Заполучить всего Казанову так же немыслимо, как вообразить застывший огонь: он весь в движении, его страсть к путешествиям и перемене личин отмечена всеми, начиная с него самого. Но эта лихорадочная деятельность лишь маскирует роковую неспособность сосредоточиться на чём-то одном. Казанове недоступна любая глубина, кроме глубины того заветного колодца, куда все мы так стремимся, но откуда, как ни старайся, мудрости не зачерпнёшь.
Его бешеная активность — неизменная спутница поверхностности, умения блестяще и бессмысленно судить обо всём и не о чём; поистине французская эта способность подкреплена в его случае итальянской жовиальностью, переимчивостью и грубоватой выносливостью, каковой сплав и делает Казанову наиболее типичным человеком галантного века.
Восемнадцатое столетие «безумно и мудро», удивительно сочетало брутальность с утончённостью, томность — с живостью, зверство — с изнеженностью, кровь — с парфюмерией, и подлинными героями этого столетия были те, кто одинаково хорошо умел красиво врать, некрасиво убивать и быстро бегать. Герой этого века — жеребец; в лошади, заметим, тоже поражает сочетание изящества и силы, и ещё должно слегка припахивать навозцем.
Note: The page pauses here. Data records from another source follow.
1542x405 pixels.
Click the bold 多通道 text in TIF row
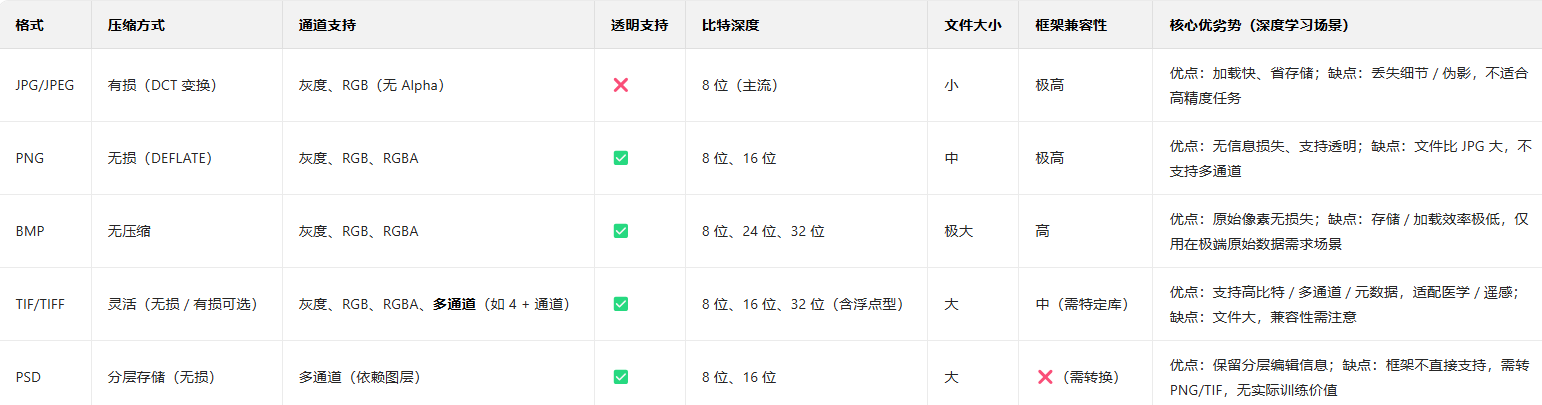click(454, 304)
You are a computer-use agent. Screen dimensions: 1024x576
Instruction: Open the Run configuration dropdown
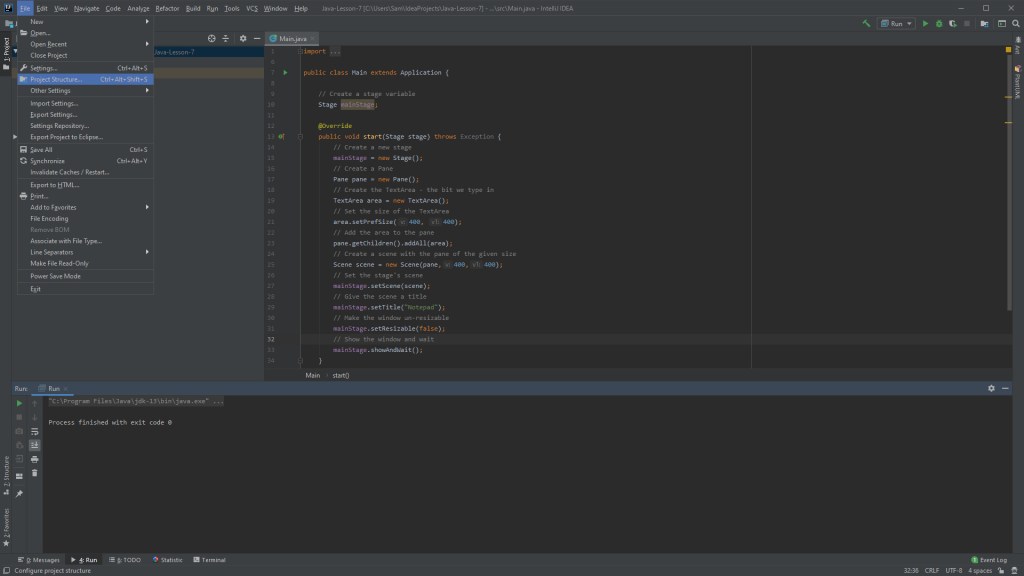pyautogui.click(x=896, y=23)
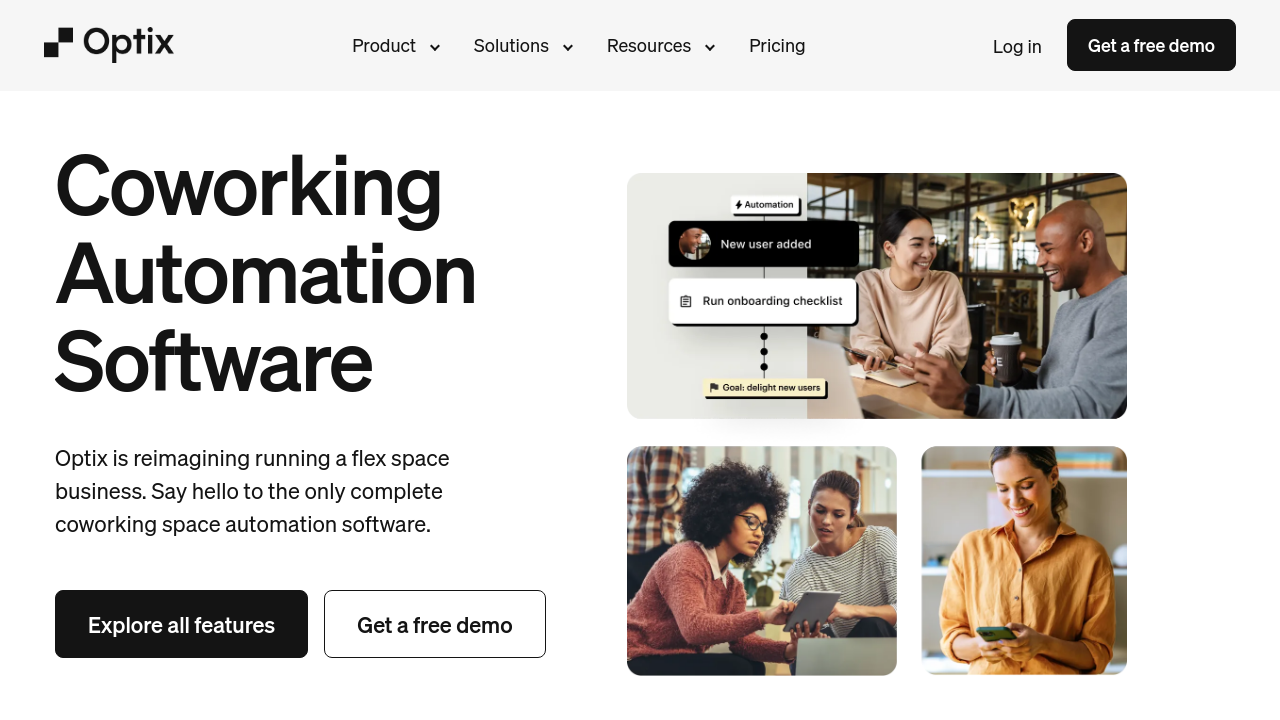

Записки Казановы есть именно записки такого жеребца, простовато упоённого собственными статьями.
Всё это очень мило, но не в десяти же томах и не на восьмистах страницах, в сокращённом варианте. А сколько погибло, уничтожено дурой-служанкой, искренне считавшей, что для хозяйственных нужд лучше употребить исписанную бумагу, нежели чистую, годную! В её понимании исписанная бумага теряла всякую ценность — мудрая простолюдинка предвосхищала культ пустотности, откровение тончайших умов ХХ века, ценивших в чистом листе возможность всех текстов сразу.
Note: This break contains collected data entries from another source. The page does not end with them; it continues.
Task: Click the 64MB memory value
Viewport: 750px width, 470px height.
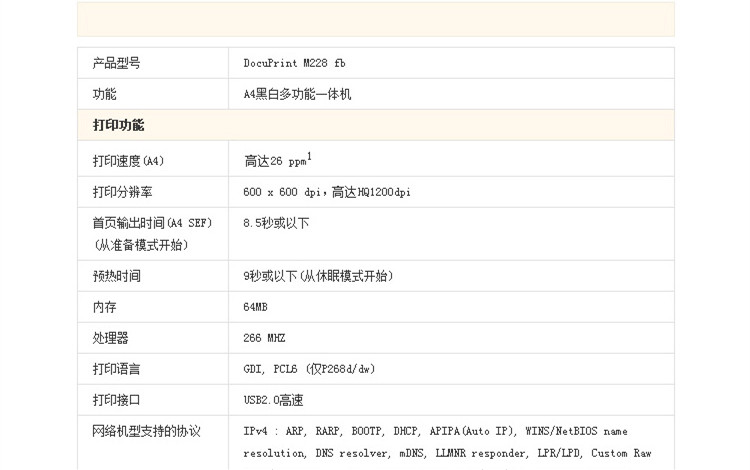Action: [255, 307]
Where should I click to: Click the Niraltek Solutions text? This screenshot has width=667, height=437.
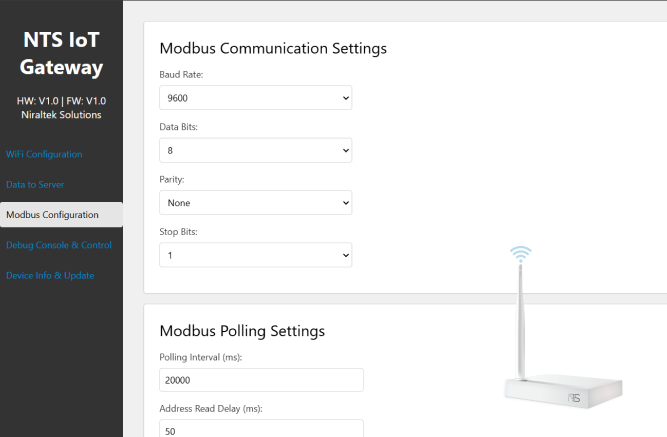pyautogui.click(x=62, y=115)
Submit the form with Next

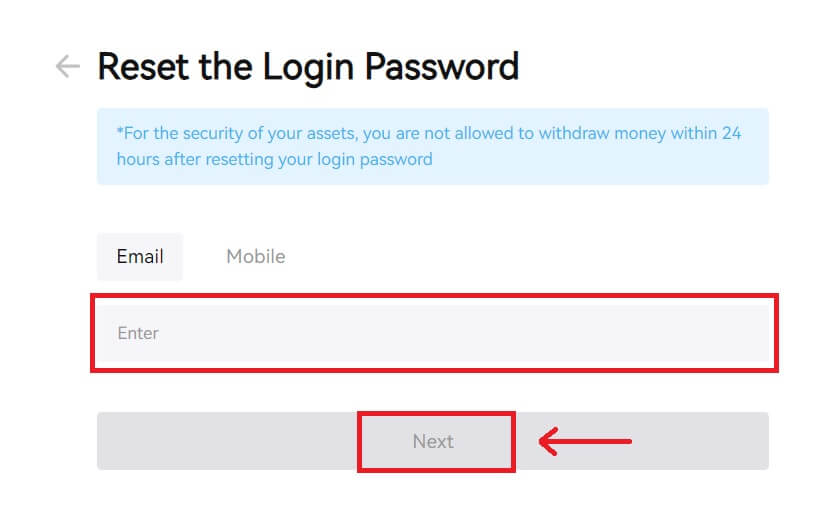pyautogui.click(x=433, y=441)
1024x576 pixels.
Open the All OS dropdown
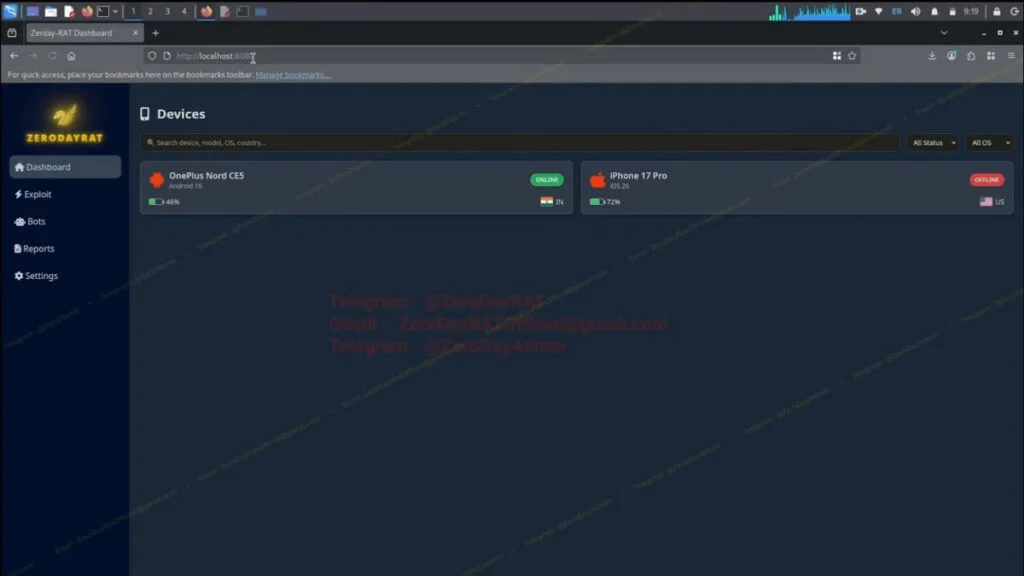click(989, 142)
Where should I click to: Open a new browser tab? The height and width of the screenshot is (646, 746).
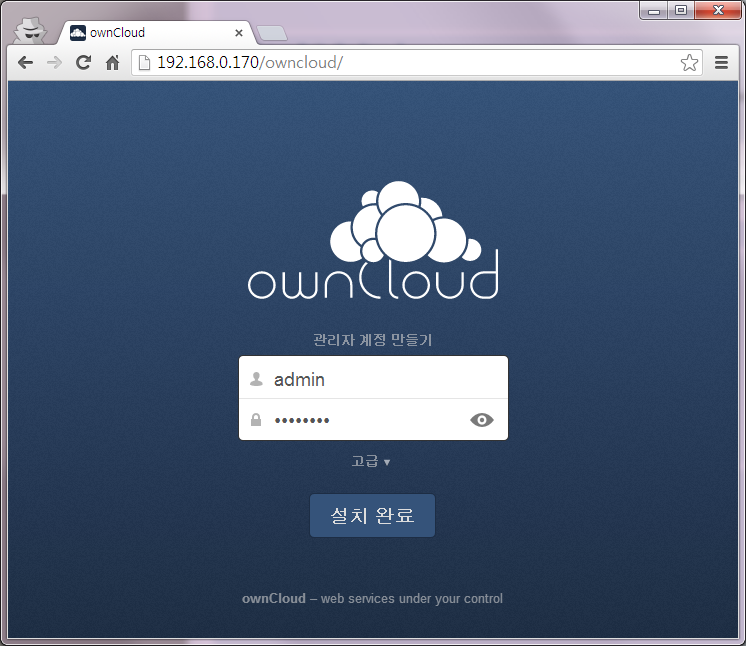[x=271, y=34]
Казанова однообразен, как любовный акт, который, сколь ты его ни расцвечивай, сводится всё к одному и тому же возвратно-поступательному движению, которое, конечно, никогда нам не приедается — но не круглые же сутки!
Описывая любой эпизод, он в первую очередь упоминает о том, как хорошо смотрелся в таком-то и таком-то ракурсе, в таком-то костюме, за таким-то блюдом и напитком, с очередной пошлостью на устах. Все встречные оцениваются по единственному критерию — насколько они прониклись мудростью Казановы, насколько сражены его величием и прельщены красноречием. Кто помог Казанове в достижении очередных наград и выгод, достигнутых, разумеется, не умом и не трудом, но исключительно способностью нравиться тщеславным дуракам, тот умница и благодетель человечества; кто не оценил Казанову и попытался воздвигнуть препятствие на его блистательном пути, тот скряга, идиот, трус или мошенник, в то время как собственное мошенничество Казанова числит по разряду художества.
Никакого вольномыслия мы у него не обнаружим: «якобинец» для него ругательство, Робеспьера он ненавидит, богатство обожает, перед знатностью раболепствует. Если у Бендера наличествуют хоть минимальные убеждения, заставляющие предположить в нём и совесть, и демократизм, и даже своеобразную милость к падшим, Казанова убалтывает самого себя с той же лёгкостью, что и бесчисленных партнёрш: что ни говори, а распущенность хороша в меру. Переходя за некий предел, она чревата необратимыми нравственными последствиями.
Чем же так привлекателен этот обворожительный тип с его банальными суждениями, более чем сомнительным моральным обликом, неудержимым самолюбованием и вдобавок навязчивым старческим брюзжанием, сопровождающим десятки житейских наблюдений, которые сделали бы честь Капитану Очевидность?
Полагаю, есть три качества, за которые Казанова в самом деле достоин восхищения: за них же мы обожаем и Бендера, и Феликса Круля, и прочих бесчисленных авантюристов мировой литературы, вплоть до графа Калиостро в прелестной повести А. Н. Толстого.
Первым пунктом тут справедливо будет выставить великолепную лёгкость отношения к жизни и смерти, выигрышам и проигрышам: у Казановы, Бендера, Круля и прочих есть широта, присущая истинным игрокам.
Когда-то великий игрок, легенда нашей юности, знаменитейший преферансист бывшего СССР Валерий Железняков по прозвищу Партизан, объясняя мне психологию игрока, сказал, что истинным картёжником способен стать лишь человек, относящийся к выигрышам и проигрышам с фаталистическим безразличием. Пришло, ушло — плевать: игра самоценна. Казанова в высшем смысле бескорыстен, то есть очень любит деньги, почести и плотские удовольствия, но теряет их без озлобления, ибо приобрёл без ожесточения. За имущество цепляется тот, кому оно досталось трудом и потом, а что приобретено легко и с наслаждением — с таким же наслаждением возобновляется. У Казановы нет шкурничества, и чем-чем, а трудовым потом от него не пахнет.